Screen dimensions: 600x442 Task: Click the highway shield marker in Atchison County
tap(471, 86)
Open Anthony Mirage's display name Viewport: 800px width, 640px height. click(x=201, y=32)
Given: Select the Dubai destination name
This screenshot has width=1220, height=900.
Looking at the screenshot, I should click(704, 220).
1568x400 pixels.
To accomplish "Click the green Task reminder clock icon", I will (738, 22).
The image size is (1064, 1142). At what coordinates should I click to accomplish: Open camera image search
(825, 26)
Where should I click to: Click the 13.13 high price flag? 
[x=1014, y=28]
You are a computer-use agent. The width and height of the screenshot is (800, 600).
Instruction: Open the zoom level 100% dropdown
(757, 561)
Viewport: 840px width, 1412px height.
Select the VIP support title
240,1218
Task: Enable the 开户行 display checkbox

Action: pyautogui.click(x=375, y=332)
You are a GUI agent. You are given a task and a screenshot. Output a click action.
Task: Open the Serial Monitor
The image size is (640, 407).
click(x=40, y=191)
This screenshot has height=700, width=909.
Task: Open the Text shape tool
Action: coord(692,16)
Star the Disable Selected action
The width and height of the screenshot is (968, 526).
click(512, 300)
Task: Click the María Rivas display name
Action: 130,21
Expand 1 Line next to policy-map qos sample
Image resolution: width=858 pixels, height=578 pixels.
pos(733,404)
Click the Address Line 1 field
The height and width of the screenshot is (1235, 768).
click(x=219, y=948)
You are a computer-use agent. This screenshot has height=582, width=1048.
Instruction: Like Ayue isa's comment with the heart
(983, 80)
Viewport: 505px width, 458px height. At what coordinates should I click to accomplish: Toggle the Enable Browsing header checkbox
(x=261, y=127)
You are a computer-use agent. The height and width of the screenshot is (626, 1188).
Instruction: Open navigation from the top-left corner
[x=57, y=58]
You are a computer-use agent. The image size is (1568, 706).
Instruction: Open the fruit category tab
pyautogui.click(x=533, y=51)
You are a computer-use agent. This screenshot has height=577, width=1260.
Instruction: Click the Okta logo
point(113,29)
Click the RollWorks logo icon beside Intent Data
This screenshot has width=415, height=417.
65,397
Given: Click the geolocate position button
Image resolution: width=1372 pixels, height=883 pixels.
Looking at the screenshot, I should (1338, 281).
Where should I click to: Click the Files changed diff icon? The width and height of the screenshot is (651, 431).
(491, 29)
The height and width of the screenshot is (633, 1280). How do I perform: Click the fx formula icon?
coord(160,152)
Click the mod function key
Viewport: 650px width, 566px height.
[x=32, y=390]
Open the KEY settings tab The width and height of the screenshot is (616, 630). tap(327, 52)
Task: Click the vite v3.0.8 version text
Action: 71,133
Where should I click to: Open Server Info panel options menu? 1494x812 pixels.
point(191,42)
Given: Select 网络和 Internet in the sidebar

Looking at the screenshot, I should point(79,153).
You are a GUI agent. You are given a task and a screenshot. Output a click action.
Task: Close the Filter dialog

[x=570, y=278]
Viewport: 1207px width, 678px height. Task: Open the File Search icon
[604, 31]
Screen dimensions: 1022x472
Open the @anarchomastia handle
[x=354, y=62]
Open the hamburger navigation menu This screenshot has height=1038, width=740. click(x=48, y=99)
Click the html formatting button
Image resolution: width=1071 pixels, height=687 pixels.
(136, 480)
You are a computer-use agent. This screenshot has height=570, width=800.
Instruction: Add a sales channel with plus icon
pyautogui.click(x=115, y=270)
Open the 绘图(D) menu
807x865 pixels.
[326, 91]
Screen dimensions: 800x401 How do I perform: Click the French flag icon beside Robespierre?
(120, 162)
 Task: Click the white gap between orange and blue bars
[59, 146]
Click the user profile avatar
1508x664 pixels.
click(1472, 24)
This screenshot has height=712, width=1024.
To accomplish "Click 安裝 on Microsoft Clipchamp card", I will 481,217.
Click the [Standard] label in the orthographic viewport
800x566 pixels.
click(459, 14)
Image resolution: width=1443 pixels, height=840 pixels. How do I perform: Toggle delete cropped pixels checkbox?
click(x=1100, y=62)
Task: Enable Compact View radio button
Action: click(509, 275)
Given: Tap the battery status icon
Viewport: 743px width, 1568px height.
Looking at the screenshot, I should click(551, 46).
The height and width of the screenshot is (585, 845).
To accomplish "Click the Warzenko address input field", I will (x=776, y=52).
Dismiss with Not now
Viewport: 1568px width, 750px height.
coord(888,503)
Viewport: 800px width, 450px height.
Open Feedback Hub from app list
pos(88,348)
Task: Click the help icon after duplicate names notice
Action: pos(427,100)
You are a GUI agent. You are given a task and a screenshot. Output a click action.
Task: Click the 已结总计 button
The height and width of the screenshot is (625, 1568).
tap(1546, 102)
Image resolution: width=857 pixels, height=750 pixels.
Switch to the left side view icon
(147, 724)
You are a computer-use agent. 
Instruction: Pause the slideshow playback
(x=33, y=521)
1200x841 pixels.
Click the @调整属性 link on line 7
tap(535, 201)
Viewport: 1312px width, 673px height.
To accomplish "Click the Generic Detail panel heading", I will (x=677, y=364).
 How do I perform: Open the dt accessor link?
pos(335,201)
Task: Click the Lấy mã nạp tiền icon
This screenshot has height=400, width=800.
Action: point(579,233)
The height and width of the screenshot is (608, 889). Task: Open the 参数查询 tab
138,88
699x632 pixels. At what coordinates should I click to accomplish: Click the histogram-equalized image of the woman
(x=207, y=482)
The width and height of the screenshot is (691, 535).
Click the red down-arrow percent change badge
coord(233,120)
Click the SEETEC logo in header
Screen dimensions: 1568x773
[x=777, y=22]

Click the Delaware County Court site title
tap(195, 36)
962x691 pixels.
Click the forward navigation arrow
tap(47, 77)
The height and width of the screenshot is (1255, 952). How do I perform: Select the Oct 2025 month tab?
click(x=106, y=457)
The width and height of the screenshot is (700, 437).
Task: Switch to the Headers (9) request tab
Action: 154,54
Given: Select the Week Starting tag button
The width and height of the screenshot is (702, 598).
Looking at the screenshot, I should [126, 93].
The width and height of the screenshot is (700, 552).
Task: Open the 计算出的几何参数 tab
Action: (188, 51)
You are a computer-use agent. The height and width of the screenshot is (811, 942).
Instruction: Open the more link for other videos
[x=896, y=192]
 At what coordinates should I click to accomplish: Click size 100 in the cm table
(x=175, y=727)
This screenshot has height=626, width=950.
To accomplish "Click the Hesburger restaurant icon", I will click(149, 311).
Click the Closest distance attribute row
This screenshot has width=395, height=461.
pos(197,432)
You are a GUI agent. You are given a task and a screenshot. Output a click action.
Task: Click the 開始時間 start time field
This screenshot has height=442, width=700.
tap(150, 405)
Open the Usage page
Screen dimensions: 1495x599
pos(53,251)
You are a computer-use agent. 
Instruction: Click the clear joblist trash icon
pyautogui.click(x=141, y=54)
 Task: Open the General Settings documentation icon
☆ ☆ ☆
§ Task goal
All lines above between those holding "Open the @anarchomastia handle" and "This screenshot has height=712, width=1024.", inclusive, must be set down unchanged, and no other line may be included.

§ Task answer
Open the @anarchomastia handle
[x=354, y=62]
Open the hamburger navigation menu This screenshot has height=1038, width=740. click(x=48, y=99)
Click the html formatting button
Image resolution: width=1071 pixels, height=687 pixels.
(136, 480)
You are a computer-use agent. This screenshot has height=570, width=800.
Instruction: Add a sales channel with plus icon
pyautogui.click(x=115, y=270)
Open the 绘图(D) menu
807x865 pixels.
[326, 91]
Screen dimensions: 800x401 How do I perform: Click the French flag icon beside Robespierre?
(120, 162)
 Task: Click the white gap between orange and blue bars
[59, 146]
Click the user profile avatar
1508x664 pixels.
click(1472, 24)
This screenshot has height=712, width=1024.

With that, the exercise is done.